The analysis is based on the dataset Data - Deans Dilemma.csv.

This file explains the meaning of each column in the given dataset.

dilemma.df<-read.csv("Data - Deans Dilemma.csv")

Task 3b

Use R to create a table showing the average salary of males and females, who were placed. Review whether there is a gender gap in the data. In other words, observe whether the average salaries of males is higher than the average salaries of females in this dataset.
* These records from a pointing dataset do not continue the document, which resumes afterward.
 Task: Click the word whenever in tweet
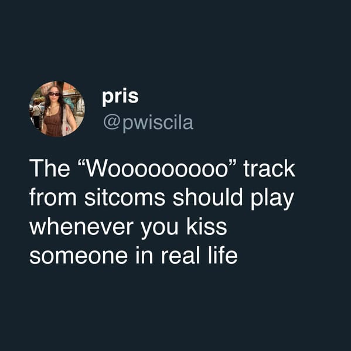(x=81, y=227)
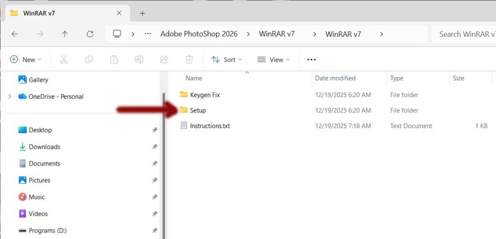Click the Delete trash can icon
Image resolution: width=496 pixels, height=239 pixels.
point(189,60)
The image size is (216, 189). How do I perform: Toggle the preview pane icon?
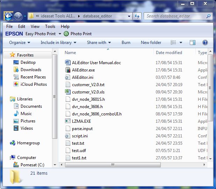pyautogui.click(x=193, y=43)
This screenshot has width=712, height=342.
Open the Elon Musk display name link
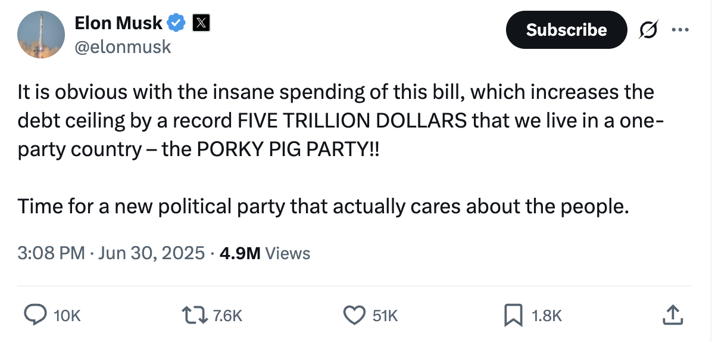[118, 23]
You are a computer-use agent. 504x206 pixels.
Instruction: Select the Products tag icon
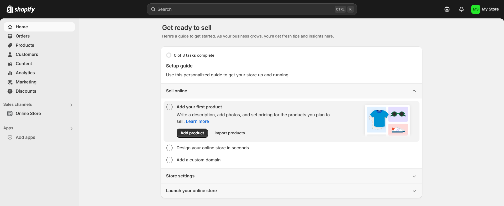10,45
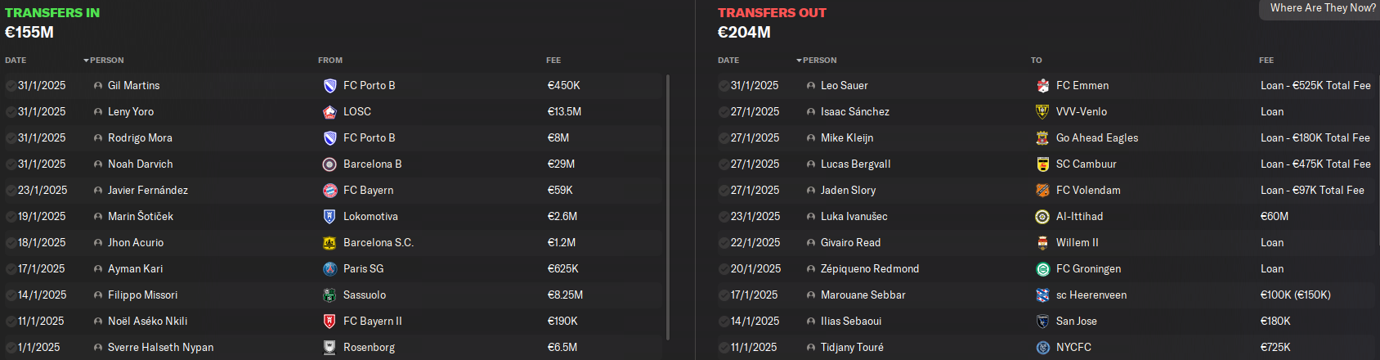Open the LOSC club crest icon
This screenshot has height=360, width=1380.
pyautogui.click(x=329, y=112)
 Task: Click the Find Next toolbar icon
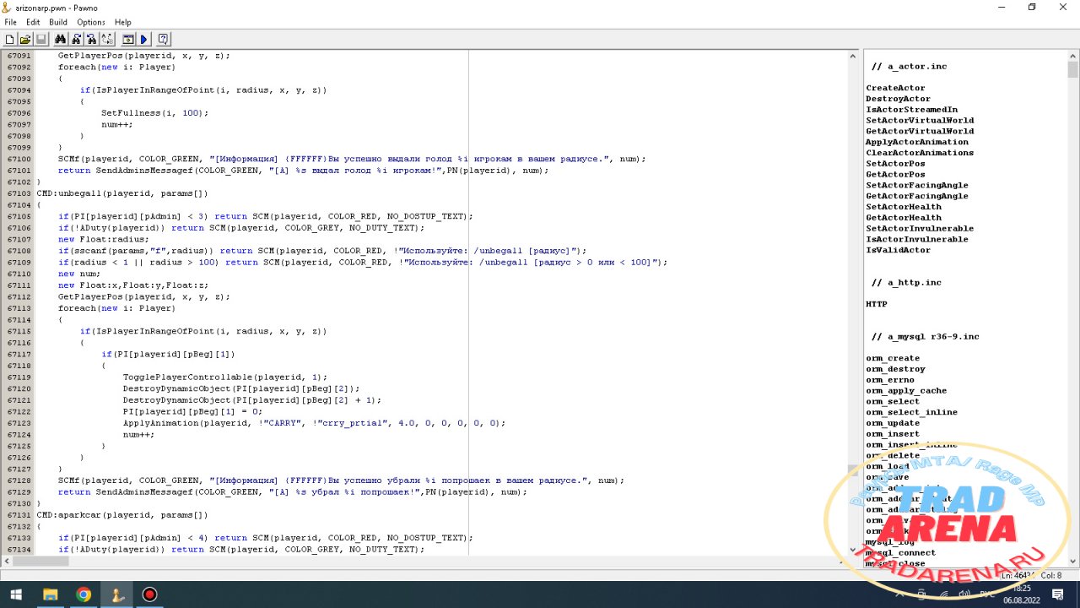coord(76,39)
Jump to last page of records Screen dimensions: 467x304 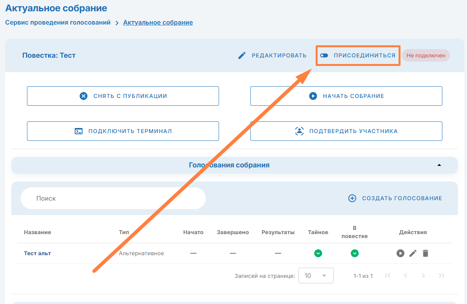tap(441, 276)
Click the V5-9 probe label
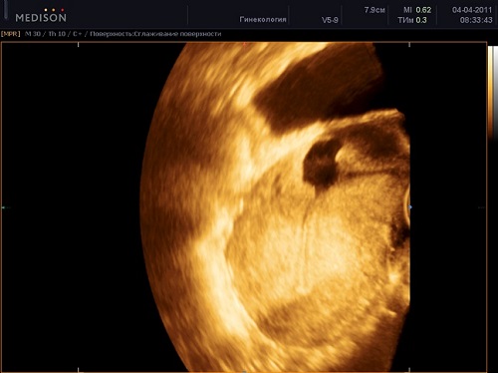The image size is (498, 373). [330, 20]
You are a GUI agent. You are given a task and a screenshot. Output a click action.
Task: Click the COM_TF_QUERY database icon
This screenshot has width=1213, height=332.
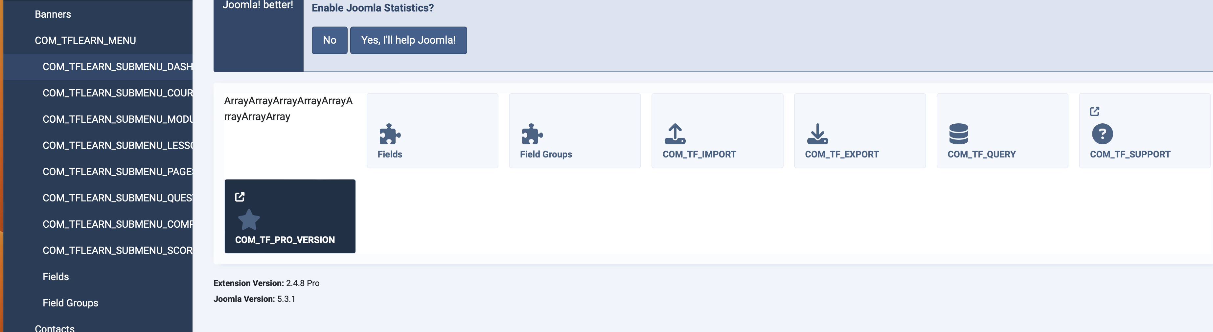[959, 134]
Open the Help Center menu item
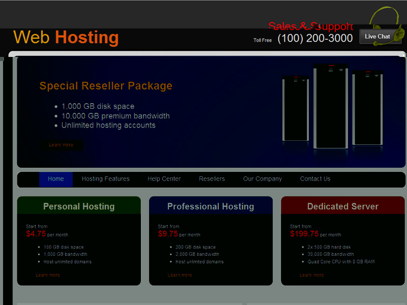Screen dimensions: 407x305 (164, 179)
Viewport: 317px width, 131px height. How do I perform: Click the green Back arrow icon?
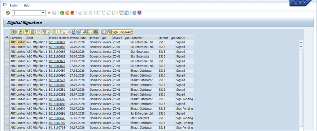pos(62,13)
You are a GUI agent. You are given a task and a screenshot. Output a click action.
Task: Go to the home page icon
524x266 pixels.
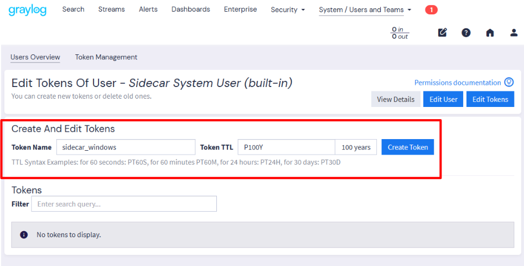pyautogui.click(x=490, y=33)
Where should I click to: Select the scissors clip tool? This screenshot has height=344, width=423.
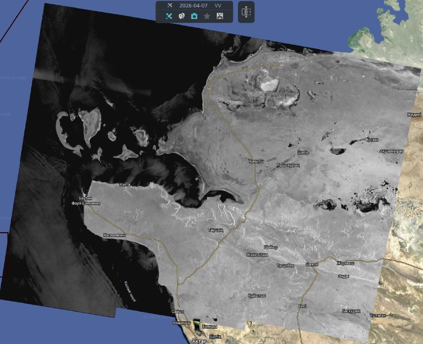pos(219,16)
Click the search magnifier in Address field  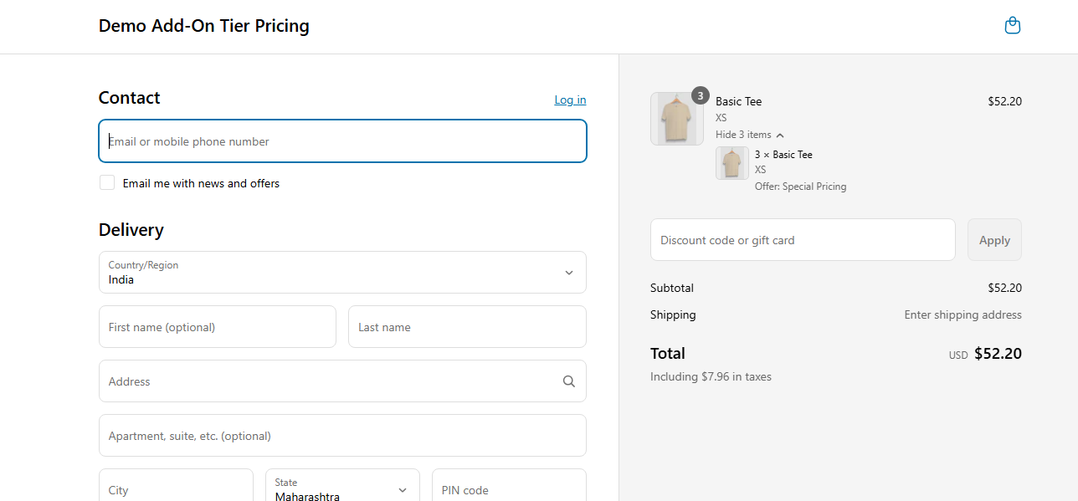[568, 381]
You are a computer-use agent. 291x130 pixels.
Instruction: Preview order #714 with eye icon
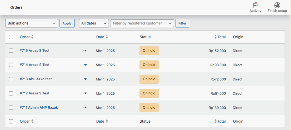(85, 65)
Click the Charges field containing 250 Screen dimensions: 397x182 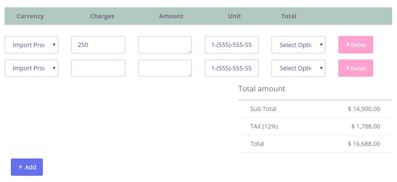tap(98, 45)
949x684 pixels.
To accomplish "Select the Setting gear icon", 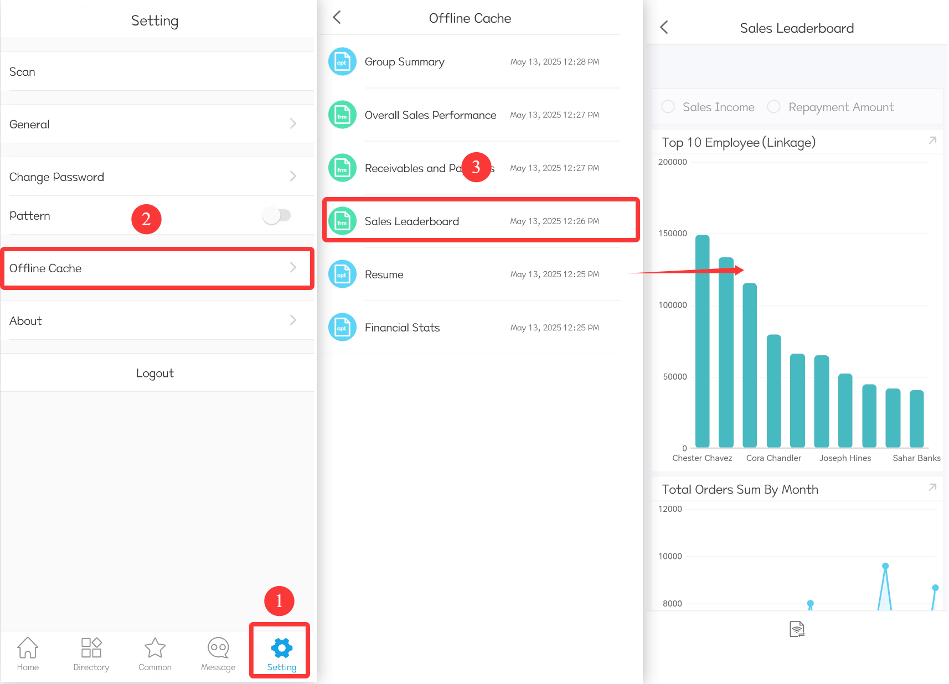I will click(x=282, y=648).
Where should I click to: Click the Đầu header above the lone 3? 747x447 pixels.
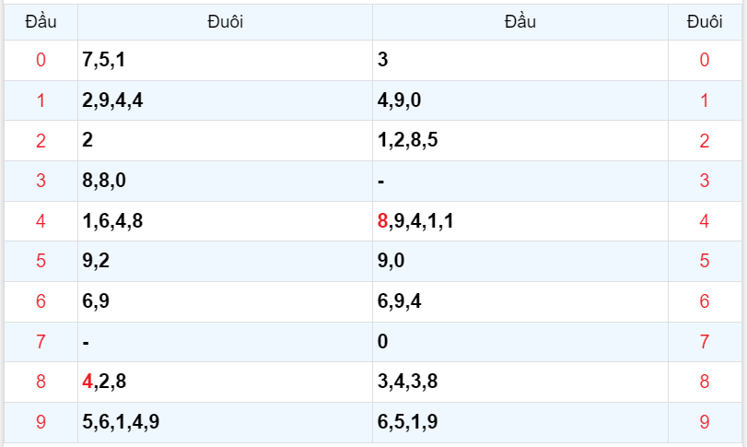tap(519, 21)
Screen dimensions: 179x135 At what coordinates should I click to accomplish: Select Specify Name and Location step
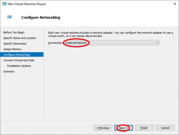click(x=20, y=38)
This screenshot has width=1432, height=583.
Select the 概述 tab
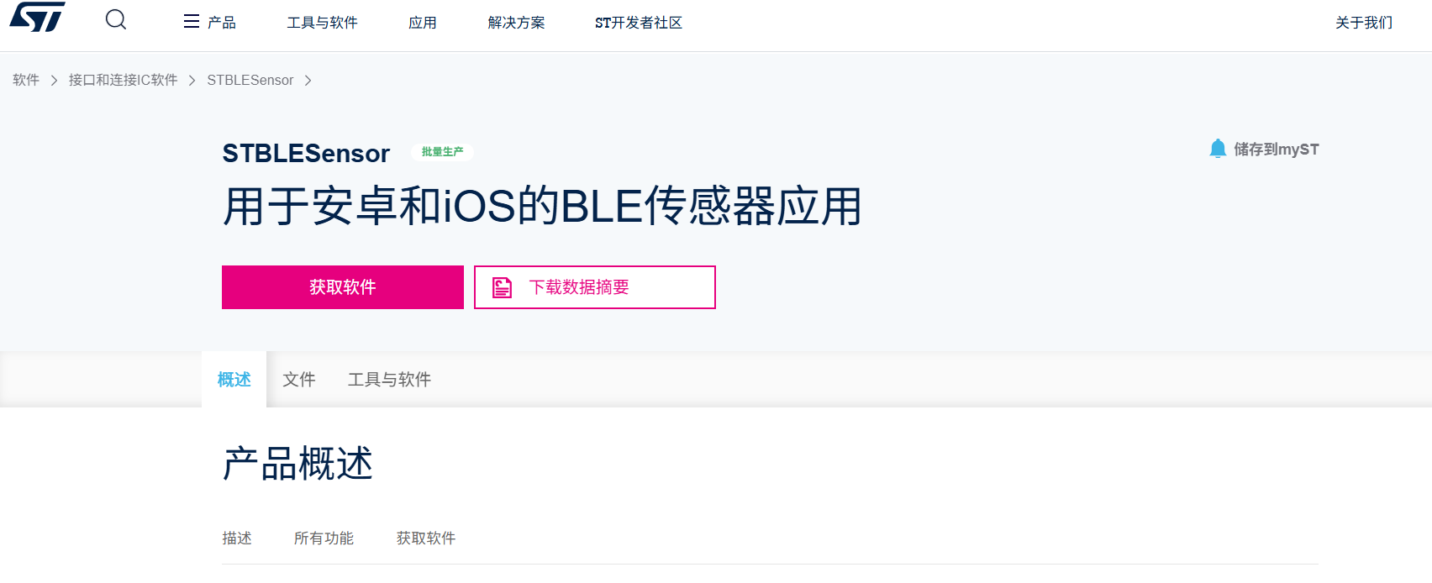[233, 380]
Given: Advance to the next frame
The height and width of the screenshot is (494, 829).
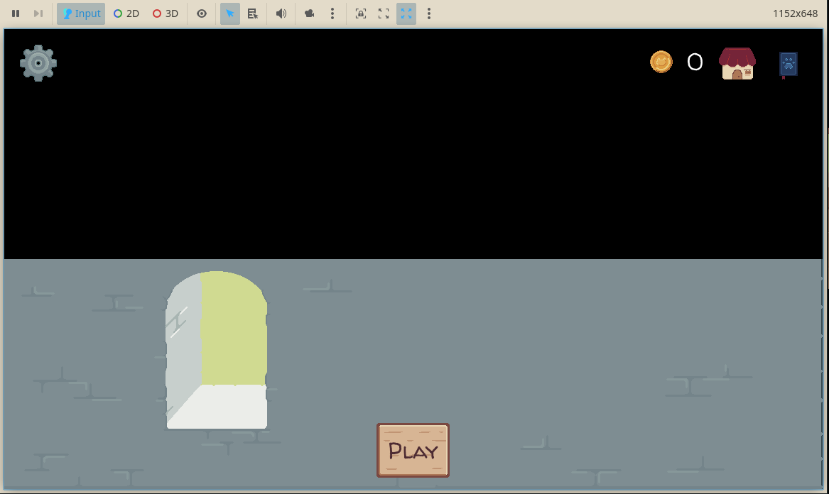Looking at the screenshot, I should pyautogui.click(x=38, y=13).
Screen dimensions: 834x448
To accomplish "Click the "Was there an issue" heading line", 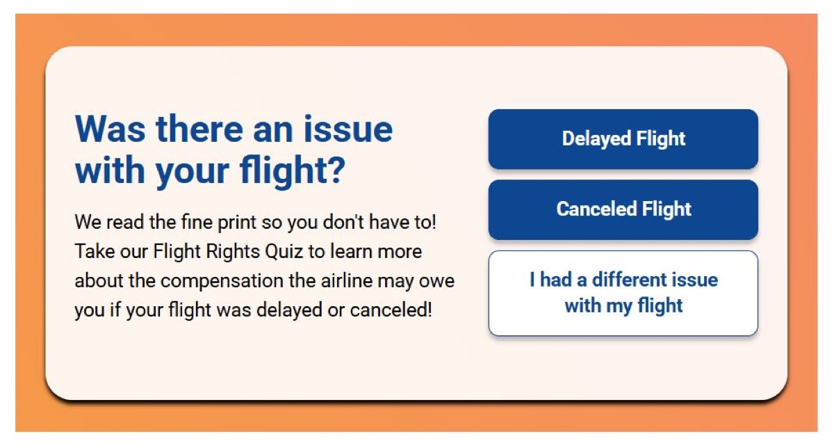I will click(x=234, y=129).
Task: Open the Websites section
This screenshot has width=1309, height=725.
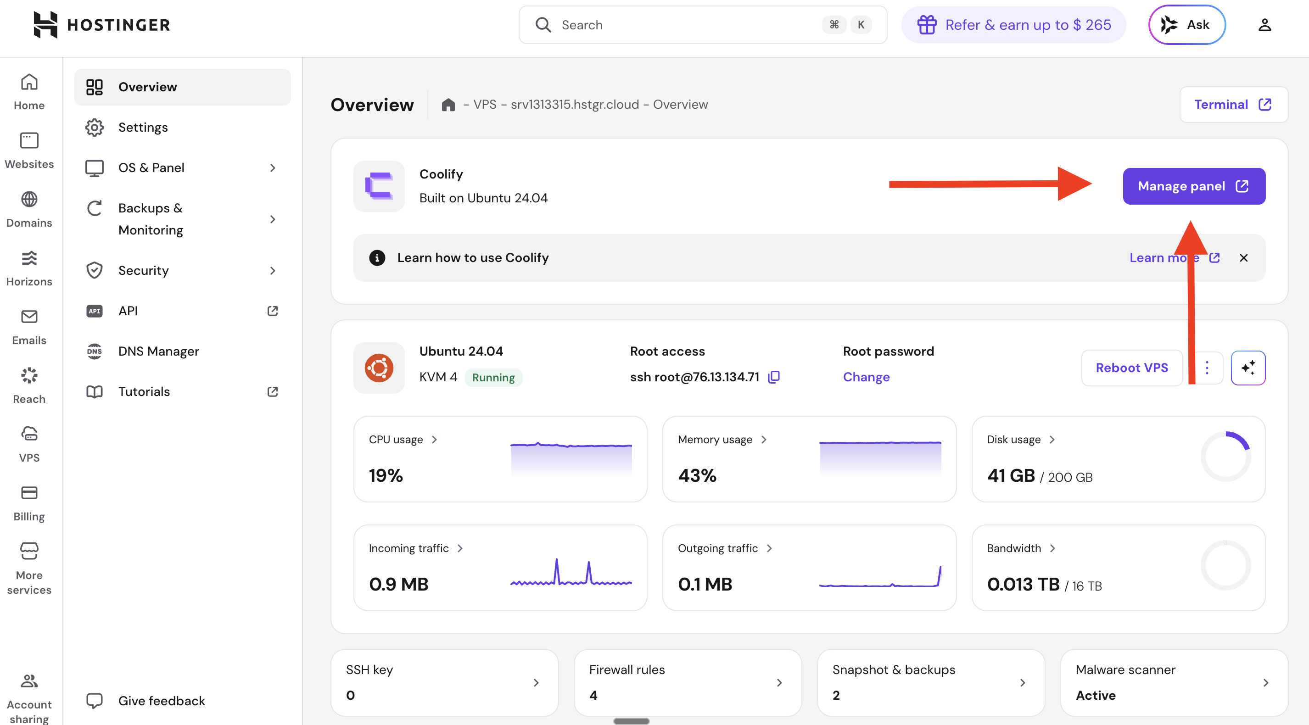Action: [28, 150]
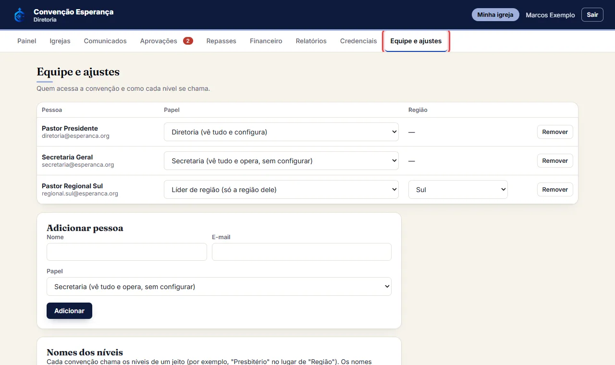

placed.df<-dilemma.df[which(dilemma.df$Placement_B==1),]
aggregate(placed.df$Salary~placed.df$Gender, FUN = mean)
##   placed.df$Gender placed.df$Salary
## 1                F         253068.0
## 2                M         284241.9

Clearly, there is a gender gap in the mean salaries.

Task 3c

Use R to run a t-test to test the following hypothesis: H1: The average salary of the male MBAs is higher than the average salary of female MBAs.

t.test(placed.df$Salary~placed.df$Gender,data = placed.df)
## 
##  Welch Two Sample t-test
## 
## data:  placed.df$Salary by placed.df$Gender
## t = -3.0757, df = 243.03, p-value = 0.00234
## alternative hypothesis: true difference in means is not equal to 0
## 95 percent confidence interval:
##  -51138.42 -11209.22
## sample estimates:
## mean in group F mean in group M 
##        253068.0        284241.9

Task 3d

  1. Submit your R code that creates a table showing the mean salary of males and females, who were placed.
placed.df<-dilemma.df[which(dilemma.df$Placement_B==1),]
aggregate(placed.df$Salary~placed.df$Gender, FUN = mean)
##   placed.df$Gender placed.df$Salary
## 1                F         253068.0
## 2                M         284241.9
  1. What is the average salary of male MBAs who were placed?

284241.9

  1. What is the average salary of female MBAs who were placed?

253068.0

  1. Submit R code to run a t-test for the Hypothesis “The average salary of the male MBAs is higher than the average salary of female MBAs.”
t.test(placed.df$Salary~placed.df$Gender,data = placed.df)
## 
##  Welch Two Sample t-test
## 
## data:  placed.df$Salary by placed.df$Gender
## t = -3.0757, df = 243.03, p-value = 0.00234
## alternative hypothesis: true difference in means is not equal to 0
## 95 percent confidence interval:
##  -51138.42 -11209.22
## sample estimates:
## mean in group F mean in group M 
##        253068.0        284241.9
  1. What is the p-value based on the t-test?

p-value = 0.00234

  1. Please interpret the meaning of the t-test, as applied to the average salaries of male and female MBAs.

Since p-value < 0.05, we would reject our null hypothesis. Thus, there’s significant difference between the means of our sample population i.e. it is true that the average salary of the male MBAs is higher than the average salary of female MBAs.